TermGPT: Multi-Level Contrastive Fine-Tuning for Terminology Adaptation in Legal and Financial Domain
This work addresses a domain-specific problem for legal and financial applications, where subtle semantic distinctions are critical for tasks like legal judgment prediction or financial risk analysis, and is incremental in nature.
The authors tackled the problem of poor discrimination of domain-specific terminology in large language models, particularly in legal and financial contexts, by proposing TermGPT, a multi-level contrastive fine-tuning framework, which outperformed existing baselines in term discrimination tasks.
Large language models (LLMs) have demonstrated impressive performance in text generation tasks; however, their embedding spaces often suffer from the isotropy problem, resulting in poor discrimination of domain-specific terminology, particularly in legal and financial contexts.

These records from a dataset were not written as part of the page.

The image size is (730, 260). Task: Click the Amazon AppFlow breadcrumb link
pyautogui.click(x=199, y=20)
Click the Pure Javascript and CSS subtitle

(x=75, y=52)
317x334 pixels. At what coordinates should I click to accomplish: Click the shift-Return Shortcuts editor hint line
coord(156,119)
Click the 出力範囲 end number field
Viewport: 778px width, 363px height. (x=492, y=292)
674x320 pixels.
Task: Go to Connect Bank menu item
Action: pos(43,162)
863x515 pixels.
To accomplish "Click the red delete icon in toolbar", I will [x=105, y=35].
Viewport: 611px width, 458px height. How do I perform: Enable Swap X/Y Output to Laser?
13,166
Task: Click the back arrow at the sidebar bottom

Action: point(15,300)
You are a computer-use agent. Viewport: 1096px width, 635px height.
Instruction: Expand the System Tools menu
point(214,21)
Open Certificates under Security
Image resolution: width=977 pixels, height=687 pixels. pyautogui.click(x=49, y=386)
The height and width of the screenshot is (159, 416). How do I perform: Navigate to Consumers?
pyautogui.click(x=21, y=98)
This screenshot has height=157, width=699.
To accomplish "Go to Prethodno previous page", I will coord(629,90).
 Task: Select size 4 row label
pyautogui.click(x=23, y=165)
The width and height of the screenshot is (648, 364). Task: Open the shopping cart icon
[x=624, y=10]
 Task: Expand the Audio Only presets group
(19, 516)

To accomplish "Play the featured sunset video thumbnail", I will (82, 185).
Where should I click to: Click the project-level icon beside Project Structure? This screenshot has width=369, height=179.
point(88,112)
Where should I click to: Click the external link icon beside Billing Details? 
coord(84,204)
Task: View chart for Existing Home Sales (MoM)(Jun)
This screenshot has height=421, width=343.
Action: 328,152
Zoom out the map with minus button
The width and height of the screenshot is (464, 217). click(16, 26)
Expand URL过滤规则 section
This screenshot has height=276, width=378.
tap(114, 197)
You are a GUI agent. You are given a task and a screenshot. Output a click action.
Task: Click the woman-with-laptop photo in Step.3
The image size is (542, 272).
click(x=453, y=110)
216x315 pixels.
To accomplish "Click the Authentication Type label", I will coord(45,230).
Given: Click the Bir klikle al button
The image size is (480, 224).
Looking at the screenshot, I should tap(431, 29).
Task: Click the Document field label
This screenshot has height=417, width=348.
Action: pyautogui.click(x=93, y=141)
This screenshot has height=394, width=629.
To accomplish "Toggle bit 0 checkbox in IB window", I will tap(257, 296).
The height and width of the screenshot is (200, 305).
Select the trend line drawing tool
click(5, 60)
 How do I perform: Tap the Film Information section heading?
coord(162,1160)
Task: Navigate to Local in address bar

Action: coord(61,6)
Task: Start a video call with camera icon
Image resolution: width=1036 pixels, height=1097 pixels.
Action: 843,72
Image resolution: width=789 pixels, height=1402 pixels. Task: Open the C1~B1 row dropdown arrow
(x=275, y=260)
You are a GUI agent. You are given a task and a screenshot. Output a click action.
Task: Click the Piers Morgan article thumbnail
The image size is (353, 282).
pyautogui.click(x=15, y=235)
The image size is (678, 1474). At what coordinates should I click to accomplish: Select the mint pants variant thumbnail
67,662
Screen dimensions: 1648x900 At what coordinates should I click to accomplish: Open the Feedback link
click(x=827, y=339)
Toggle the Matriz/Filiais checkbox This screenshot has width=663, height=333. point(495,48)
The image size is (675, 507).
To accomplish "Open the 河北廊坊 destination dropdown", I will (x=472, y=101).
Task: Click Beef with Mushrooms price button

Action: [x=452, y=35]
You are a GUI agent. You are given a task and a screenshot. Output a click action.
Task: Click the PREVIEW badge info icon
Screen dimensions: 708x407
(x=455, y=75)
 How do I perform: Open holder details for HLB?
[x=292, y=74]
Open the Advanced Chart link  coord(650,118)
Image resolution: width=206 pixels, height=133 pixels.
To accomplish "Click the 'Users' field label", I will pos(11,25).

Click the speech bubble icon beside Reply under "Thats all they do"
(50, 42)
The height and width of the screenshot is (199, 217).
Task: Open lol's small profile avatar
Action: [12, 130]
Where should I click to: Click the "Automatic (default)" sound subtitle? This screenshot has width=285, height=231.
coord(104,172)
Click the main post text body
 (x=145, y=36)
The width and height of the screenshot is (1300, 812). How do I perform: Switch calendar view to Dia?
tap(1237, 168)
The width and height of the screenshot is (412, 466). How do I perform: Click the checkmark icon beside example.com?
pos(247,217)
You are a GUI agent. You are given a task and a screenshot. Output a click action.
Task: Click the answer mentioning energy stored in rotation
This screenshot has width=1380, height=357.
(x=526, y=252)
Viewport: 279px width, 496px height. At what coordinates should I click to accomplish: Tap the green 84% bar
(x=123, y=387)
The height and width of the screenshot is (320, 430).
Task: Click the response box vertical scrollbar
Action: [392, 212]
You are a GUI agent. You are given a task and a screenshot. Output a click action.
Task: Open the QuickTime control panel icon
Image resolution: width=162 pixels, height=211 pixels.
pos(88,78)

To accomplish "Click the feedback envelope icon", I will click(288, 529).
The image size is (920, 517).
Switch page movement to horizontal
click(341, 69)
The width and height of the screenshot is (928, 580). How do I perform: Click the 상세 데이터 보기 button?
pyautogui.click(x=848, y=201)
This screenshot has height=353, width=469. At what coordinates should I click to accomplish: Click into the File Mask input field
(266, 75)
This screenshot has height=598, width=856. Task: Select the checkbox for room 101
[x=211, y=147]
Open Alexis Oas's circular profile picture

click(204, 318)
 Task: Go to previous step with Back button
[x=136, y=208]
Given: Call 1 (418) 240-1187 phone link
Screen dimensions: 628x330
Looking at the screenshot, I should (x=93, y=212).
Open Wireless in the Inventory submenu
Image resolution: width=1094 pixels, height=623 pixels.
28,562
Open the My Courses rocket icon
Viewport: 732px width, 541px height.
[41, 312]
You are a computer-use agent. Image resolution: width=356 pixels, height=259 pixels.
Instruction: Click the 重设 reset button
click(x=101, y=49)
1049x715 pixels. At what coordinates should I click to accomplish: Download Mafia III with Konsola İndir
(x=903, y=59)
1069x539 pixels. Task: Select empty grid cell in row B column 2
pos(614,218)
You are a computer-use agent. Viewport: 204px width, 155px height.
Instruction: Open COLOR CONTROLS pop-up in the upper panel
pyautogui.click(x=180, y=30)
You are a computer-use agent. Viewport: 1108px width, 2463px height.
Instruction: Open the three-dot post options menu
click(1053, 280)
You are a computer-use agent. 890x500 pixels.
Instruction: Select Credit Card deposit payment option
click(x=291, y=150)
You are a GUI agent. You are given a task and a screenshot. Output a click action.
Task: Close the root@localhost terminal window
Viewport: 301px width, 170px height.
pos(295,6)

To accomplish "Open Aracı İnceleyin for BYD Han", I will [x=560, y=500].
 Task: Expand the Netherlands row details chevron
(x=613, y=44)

This weakness in terminology-level representation can severely hinder downstream tasks such as legal judgment prediction or financial risk analysis, where subtle semantic distinctions are critical. To address this problem, we propose TermGPT, a multi-level contrastive fine-tuning framework designed for terminology adaptation. We first construct a sentence graph to capture semantic and structural relations, and generate semantically consistent yet discriminative positive and negative samples based on contextual and topological cues. We then devise a multi-level contrastive learning approach at both the sentence and token levels, enhancing global contextual understanding and fine-grained terminology discrimination. To support robust evaluation, we construct the first financial terminology dataset derived from official regulatory documents. Experiments show that TermGPT outperforms existing baselines in term discrimination tasks within the finance and legal domains.